List the names of all the methods declared in the code of the forum post on testing alternative code below.

Passage to read —

'''

Question on Source Control and Alternatives-Testing Code

Dreikin

For my refactoring of a project of mine in relation to @blakeyrat's feedback here, I made and executed some code in LINQPad to see which way was most performant for doing something, out of the ones I'd come up with. The two pieces of code are along these lines:

void Main()
{
	var acc = new { tw = new List<long>(), ss = new List<long>() };
	for (int i = 0; i < 10000; i++)
	{
		var watch = new Stopwatch();
		var strings = RandomStrings(100);

		watch.Start();
		foreach (var s in strings)
		{
			var c = TW(s);
		}
		watch.Stop();
		acc.tw.Add(watch.ElapsedTicks);

		watch.Restart();

		foreach (var s in strings)
		{
			var c = SS(s);
		}
		watch.Stop();
		acc.ss.Add(watch.ElapsedTicks);
	}

	Console.WriteLine("TW:");
	Console.WriteLine("=====");
	Console.WriteLine($"Avg: {acc.tw.Average()}");
	Console.WriteLine($"Max: {acc.tw.Max()}");
	Console.WriteLine($"Min: {acc.tw.Min()}");
	Console.WriteLine();
	Console.WriteLine("SS:");
	Console.WriteLine("=====");
	Console.WriteLine($"Avg: {acc.ss.Average()}");
	Console.WriteLine($"Max: {acc.ss.Max()}");
	Console.WriteLine($"Min: {acc.ss.Min()}");
}

// Define other methods and classes here
List<string> RandomStrings(int count)
{
	var random = new Random();
	var strings = new List<string>();
	for (int i = 0; i < count; i++)
	{
		var sb = new StringBuilder();
		sb.Append(random.Next(5000).ToString());
		sb.Append(".00");
		sb.Append(random.Next(2) == 1 ? " " : "");
		sb.Append("asdf");
		strings.Add(sb.ToString());
	}
	return strings;
}

string TW(string s)
{
	return new string(s.TakeWhile(c => !Char.IsLetter(c)).ToArray());
}

string SS(string s)

'''

Entries on where items appear:
'''

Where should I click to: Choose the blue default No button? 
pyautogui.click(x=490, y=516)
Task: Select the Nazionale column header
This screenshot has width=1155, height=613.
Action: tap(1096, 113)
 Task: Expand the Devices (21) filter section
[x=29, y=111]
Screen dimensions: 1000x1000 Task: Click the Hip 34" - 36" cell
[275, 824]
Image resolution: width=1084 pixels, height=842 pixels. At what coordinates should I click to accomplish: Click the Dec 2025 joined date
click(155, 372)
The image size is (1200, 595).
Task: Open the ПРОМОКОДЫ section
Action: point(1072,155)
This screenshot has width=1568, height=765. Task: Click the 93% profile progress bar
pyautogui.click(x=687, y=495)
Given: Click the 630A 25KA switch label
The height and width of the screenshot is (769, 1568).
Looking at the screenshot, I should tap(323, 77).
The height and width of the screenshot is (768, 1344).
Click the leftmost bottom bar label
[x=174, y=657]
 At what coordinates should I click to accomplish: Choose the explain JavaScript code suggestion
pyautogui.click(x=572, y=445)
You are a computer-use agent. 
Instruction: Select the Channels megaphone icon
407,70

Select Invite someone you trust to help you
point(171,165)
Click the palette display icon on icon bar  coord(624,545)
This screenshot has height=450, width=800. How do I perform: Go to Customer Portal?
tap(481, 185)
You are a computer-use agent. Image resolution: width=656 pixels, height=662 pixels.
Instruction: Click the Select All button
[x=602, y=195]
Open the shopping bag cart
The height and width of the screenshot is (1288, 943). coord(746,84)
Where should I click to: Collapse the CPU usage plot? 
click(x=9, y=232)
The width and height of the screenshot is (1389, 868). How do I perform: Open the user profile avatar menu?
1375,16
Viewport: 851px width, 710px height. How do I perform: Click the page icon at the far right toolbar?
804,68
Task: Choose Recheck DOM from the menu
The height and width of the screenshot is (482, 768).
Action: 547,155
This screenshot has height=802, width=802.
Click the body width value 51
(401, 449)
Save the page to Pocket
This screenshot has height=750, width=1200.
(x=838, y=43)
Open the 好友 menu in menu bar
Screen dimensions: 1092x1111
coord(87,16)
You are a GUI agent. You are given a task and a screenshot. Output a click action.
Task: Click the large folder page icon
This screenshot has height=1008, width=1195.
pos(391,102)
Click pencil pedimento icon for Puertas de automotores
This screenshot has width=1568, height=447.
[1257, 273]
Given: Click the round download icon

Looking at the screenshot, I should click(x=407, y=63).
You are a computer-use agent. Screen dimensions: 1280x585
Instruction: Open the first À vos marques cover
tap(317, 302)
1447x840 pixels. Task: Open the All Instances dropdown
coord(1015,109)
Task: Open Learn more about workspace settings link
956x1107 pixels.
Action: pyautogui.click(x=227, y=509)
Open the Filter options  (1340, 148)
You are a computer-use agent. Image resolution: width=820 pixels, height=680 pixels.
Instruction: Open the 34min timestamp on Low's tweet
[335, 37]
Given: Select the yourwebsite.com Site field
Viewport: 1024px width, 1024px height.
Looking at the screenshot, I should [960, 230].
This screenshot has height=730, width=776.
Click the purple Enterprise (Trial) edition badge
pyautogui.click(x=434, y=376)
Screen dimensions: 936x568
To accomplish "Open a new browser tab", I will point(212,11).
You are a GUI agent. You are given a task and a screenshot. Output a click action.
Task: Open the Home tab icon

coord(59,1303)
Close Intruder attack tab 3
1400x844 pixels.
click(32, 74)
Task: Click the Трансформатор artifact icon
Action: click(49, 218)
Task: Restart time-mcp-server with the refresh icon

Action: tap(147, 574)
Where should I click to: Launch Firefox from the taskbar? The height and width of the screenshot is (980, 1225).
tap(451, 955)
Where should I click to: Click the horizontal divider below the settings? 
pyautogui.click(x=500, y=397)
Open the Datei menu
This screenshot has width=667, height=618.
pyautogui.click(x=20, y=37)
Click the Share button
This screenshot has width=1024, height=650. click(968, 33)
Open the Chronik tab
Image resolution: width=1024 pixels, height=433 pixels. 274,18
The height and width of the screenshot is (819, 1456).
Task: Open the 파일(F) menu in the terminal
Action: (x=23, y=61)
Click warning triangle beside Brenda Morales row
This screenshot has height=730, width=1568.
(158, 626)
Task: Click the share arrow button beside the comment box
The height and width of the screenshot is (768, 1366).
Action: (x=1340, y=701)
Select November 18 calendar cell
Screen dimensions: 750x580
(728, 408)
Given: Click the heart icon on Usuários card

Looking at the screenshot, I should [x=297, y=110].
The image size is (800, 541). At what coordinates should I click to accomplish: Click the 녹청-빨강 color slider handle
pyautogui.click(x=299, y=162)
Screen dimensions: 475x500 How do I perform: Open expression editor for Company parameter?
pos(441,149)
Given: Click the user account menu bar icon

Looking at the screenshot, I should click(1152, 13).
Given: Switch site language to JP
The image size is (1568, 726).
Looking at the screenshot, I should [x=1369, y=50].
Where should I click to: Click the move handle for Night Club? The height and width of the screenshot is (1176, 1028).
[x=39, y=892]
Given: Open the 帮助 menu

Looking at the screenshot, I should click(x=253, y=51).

'''

Complete answer — Main, RandomStrings, TW, SS